WORK ITEM:
Without pictures, repeat exactly the lines from the one containing "Screen dimensions: 309x207" through the end of the entries.
⟨
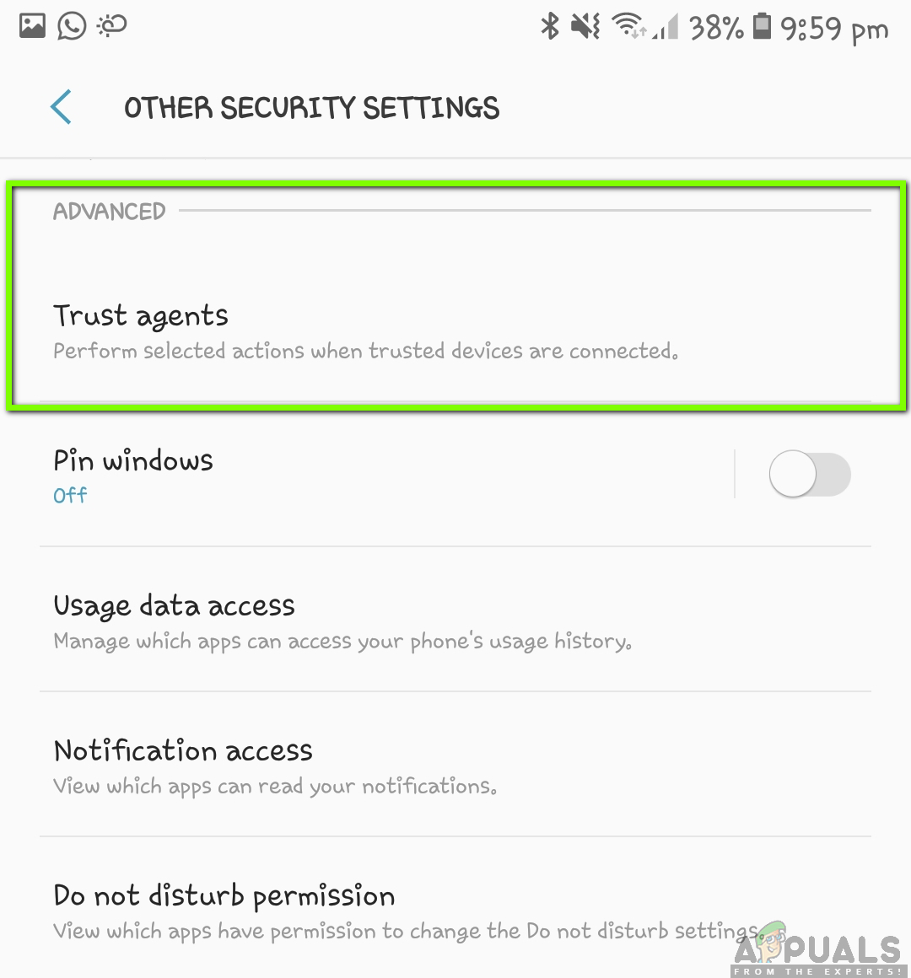
Task: Tap the WhatsApp notification icon
Action: [x=72, y=26]
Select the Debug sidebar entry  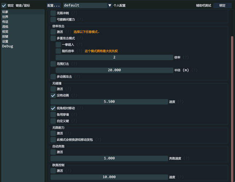[7, 46]
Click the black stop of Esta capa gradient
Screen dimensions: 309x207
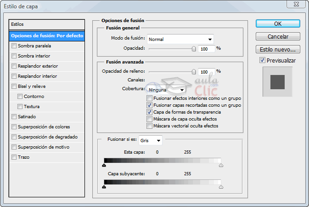pyautogui.click(x=104, y=164)
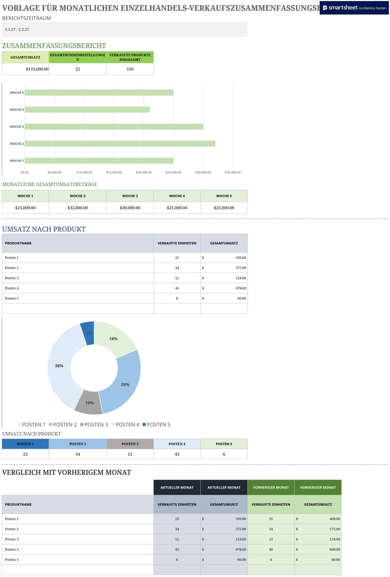Click the 10% gray donut segment
The width and height of the screenshot is (390, 577).
[x=89, y=402]
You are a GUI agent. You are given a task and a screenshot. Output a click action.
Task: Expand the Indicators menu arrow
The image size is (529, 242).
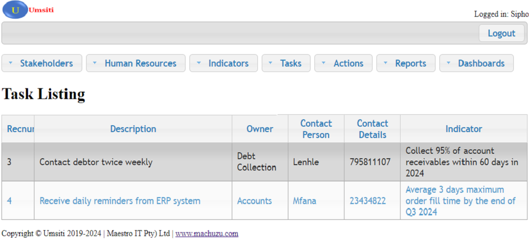pyautogui.click(x=199, y=63)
⟩
RESPONSE BELOW:
Screen dimensions: 309x207
pyautogui.click(x=104, y=164)
Click the 10% gray donut segment
The width and height of the screenshot is (390, 577).
[x=89, y=402]
You are a GUI agent. You are given a task and a screenshot. Output a click action.
Task: Expand the Indicators menu arrow
The image size is (529, 242).
pyautogui.click(x=199, y=63)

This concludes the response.